Posted by: Steph at September 8, 2010 6:00 AM

I don't know, I'm sort of okay with Kripke.

I mean generally speaking, I'm horrified that it's even being made for TV (I'm fairly convinced it's unfilmable), and that if it IS going to go there I'm horrified that it's not going to get the decency of a cable/HBO release.

But as someone who watches Supernatural (shutup) you can really tell how much Kripke loves Neil Gaiman's work. Seriously, like everything the man has ever done.
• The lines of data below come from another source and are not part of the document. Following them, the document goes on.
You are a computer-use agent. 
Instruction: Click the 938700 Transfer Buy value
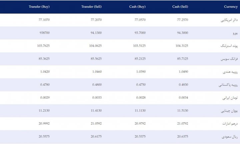(x=45, y=33)
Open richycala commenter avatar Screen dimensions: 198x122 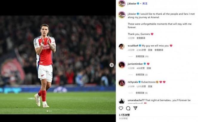[121, 83]
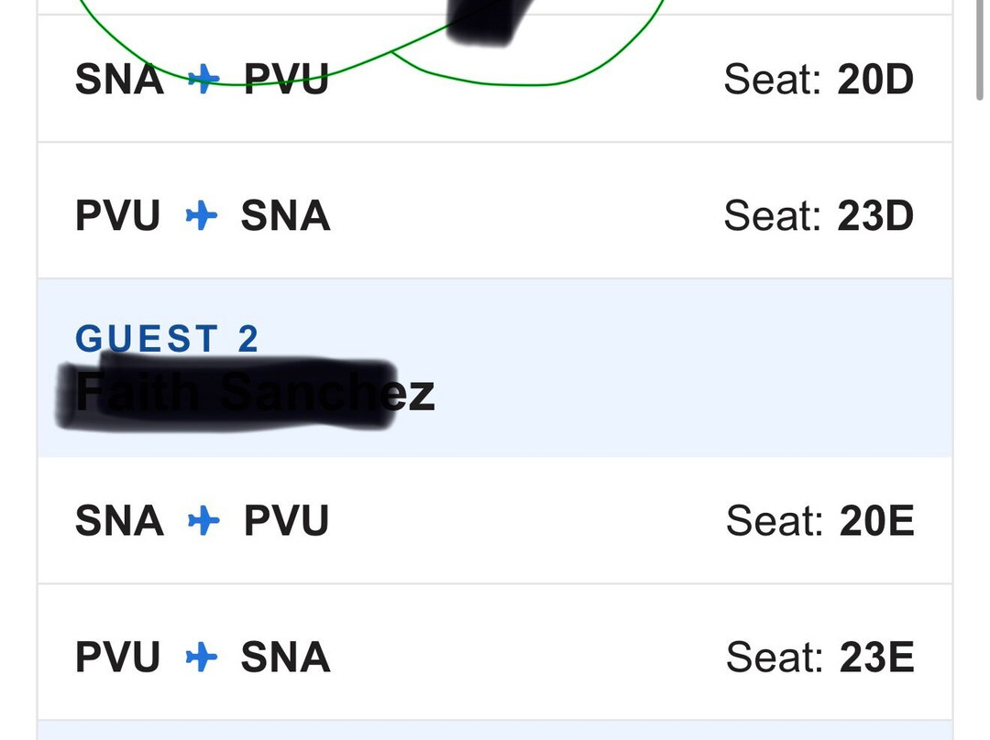Image resolution: width=990 pixels, height=740 pixels.
Task: Tap the PVU destination code in Seat 20D row
Action: point(286,80)
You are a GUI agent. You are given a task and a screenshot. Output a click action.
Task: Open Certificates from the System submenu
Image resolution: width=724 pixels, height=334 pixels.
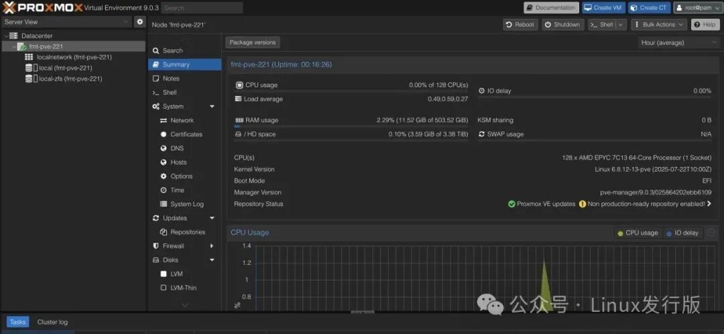click(186, 134)
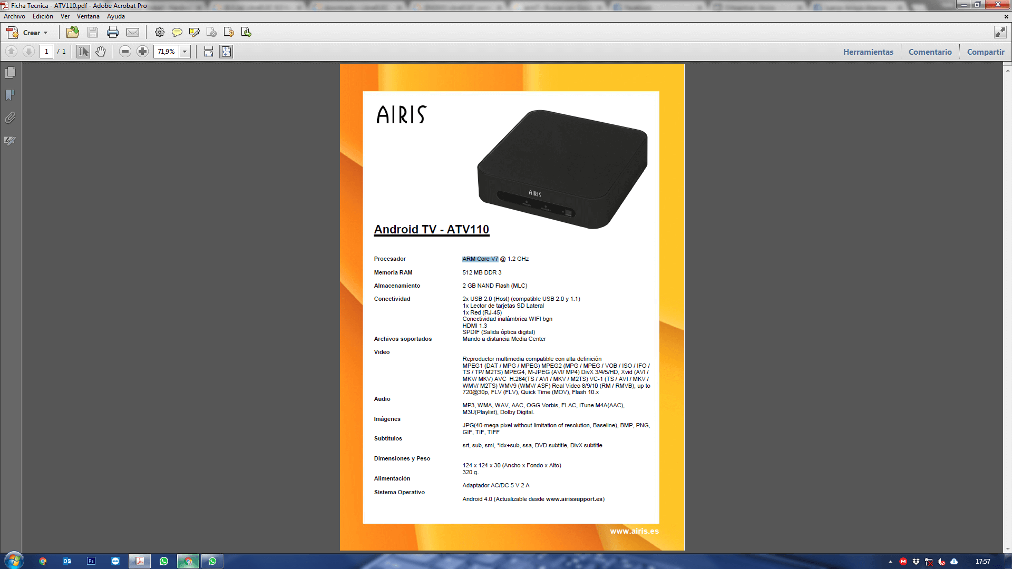Image resolution: width=1012 pixels, height=569 pixels.
Task: Click the Open file folder icon
Action: (73, 33)
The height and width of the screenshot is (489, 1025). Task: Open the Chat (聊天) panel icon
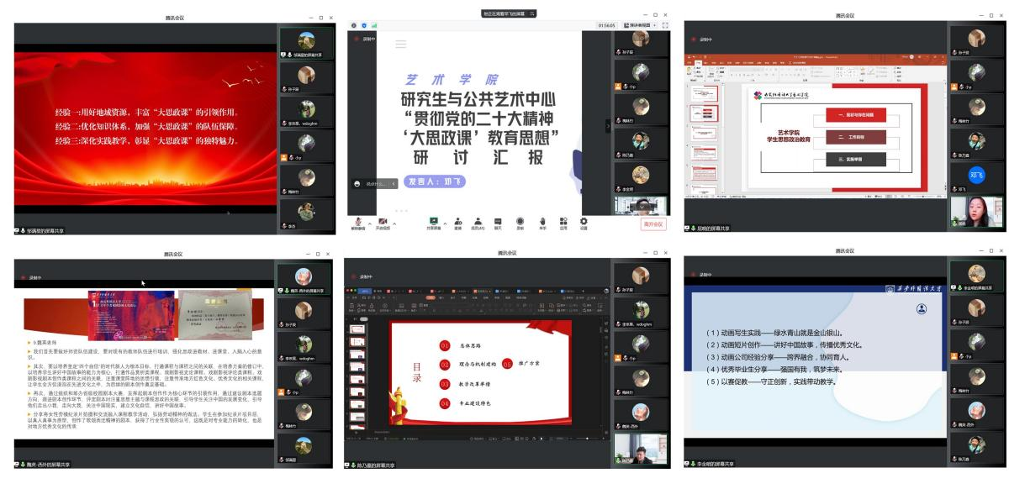click(498, 221)
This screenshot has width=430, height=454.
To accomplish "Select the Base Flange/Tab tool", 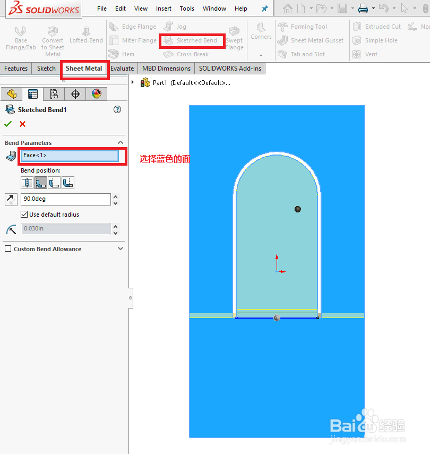I will [x=21, y=37].
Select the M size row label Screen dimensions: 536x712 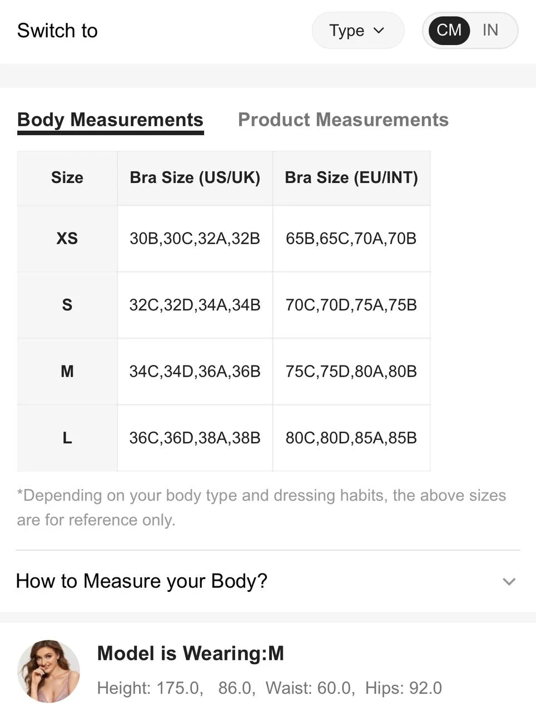[67, 372]
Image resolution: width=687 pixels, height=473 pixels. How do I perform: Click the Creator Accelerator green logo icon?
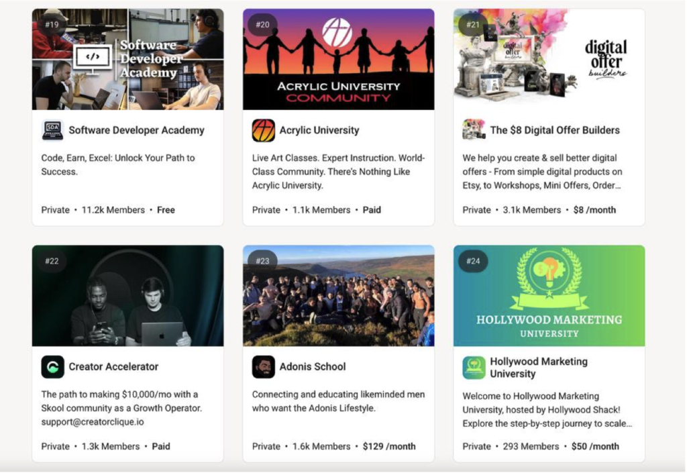pyautogui.click(x=52, y=366)
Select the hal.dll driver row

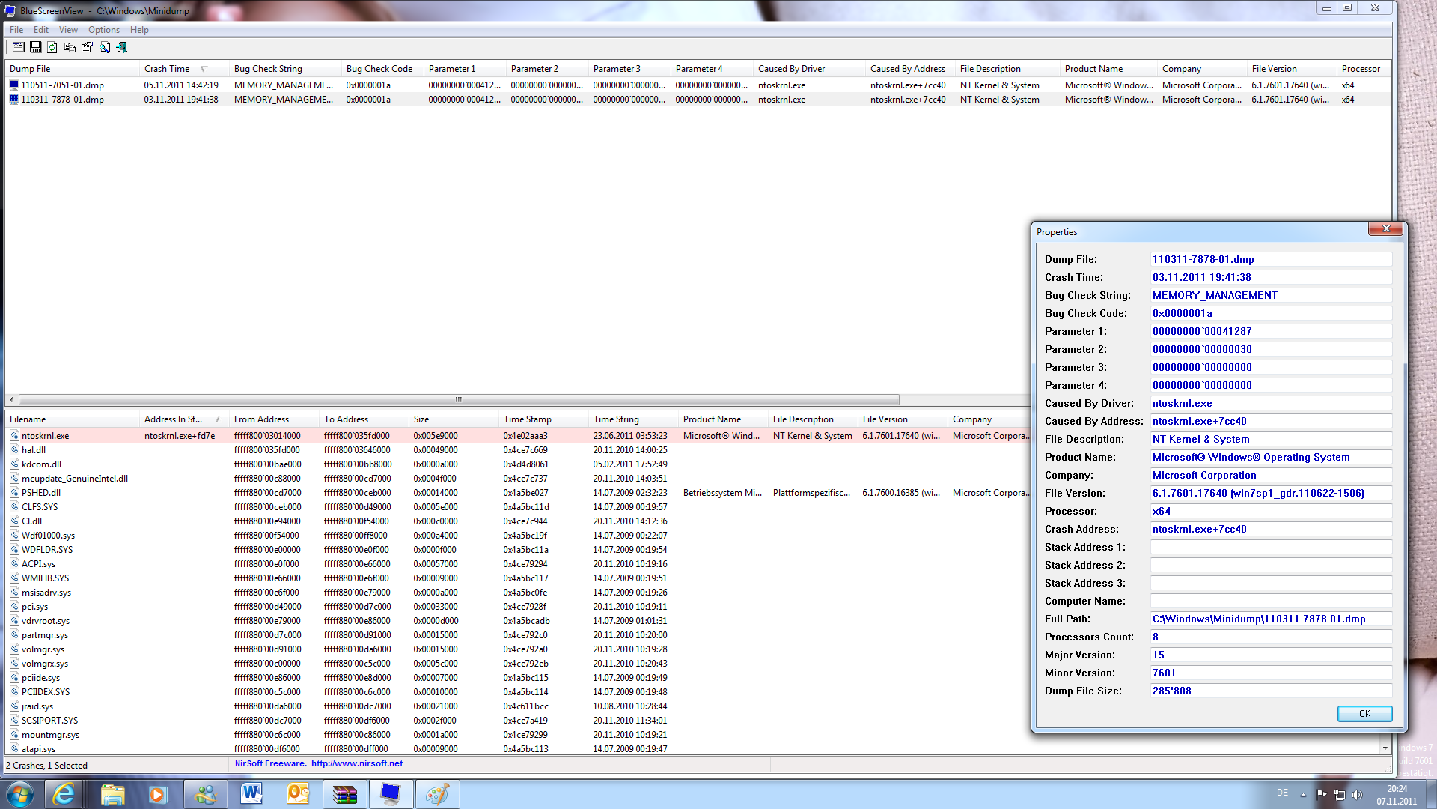[x=34, y=450]
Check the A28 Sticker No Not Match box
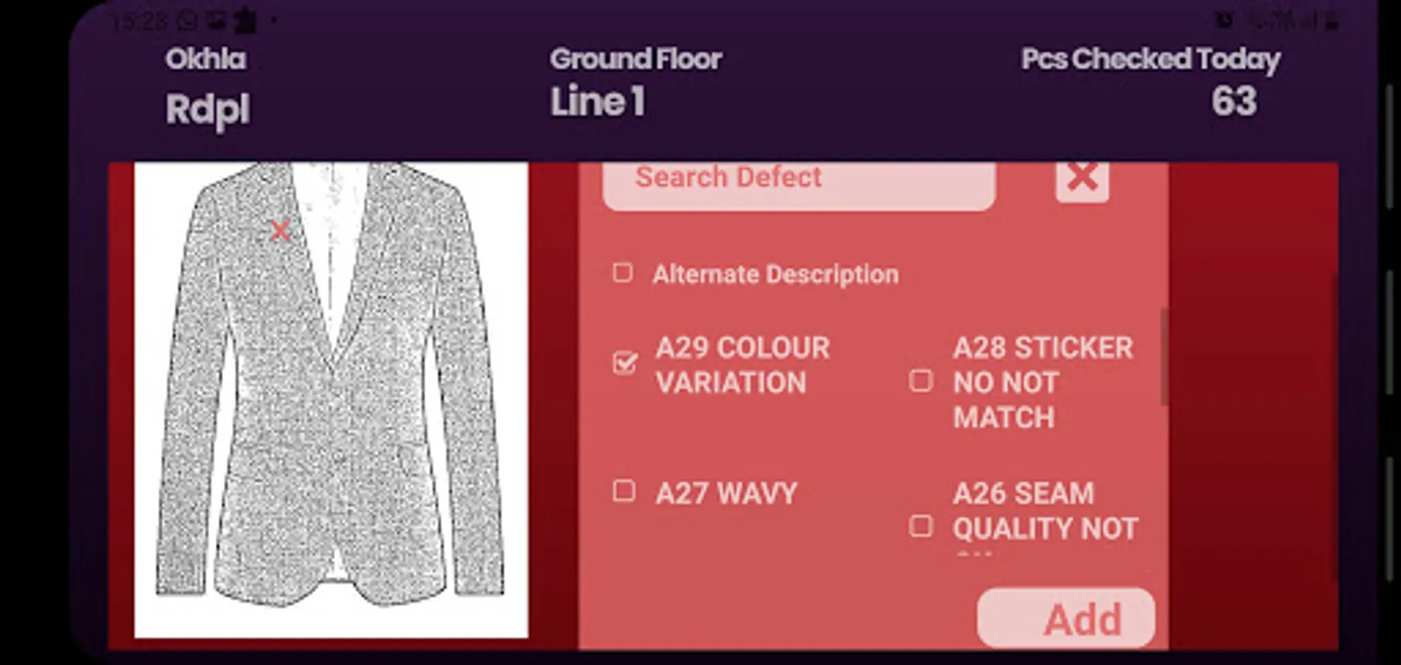The image size is (1401, 665). coord(921,381)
I mean he's admitted that American Gods and Sandman where two of the main influences in creating Supernatural, and it's fairly obvious that the later angels/demons/apocolypse mythology arc was a low-rent Good Omens riff.

If someone's going to make a god awful mess of this (and no matter who does it, that is exactly what it will be), you could do worse than a fellow genre nerd/fanboy who at least has a lot of love for the source material.

Or maybe I'm just getting used to Hollywood bastardizing everything I've ever loved...I just can't seem to muster up the proper level of righteous indignation anymore.

Posted by: RedRightAnkle at September 9, 2010 11:59 PM

Hey- Eric Kripke & supernatural are awesome!!

But no involvement of Gaiman- that, that is a travesty!!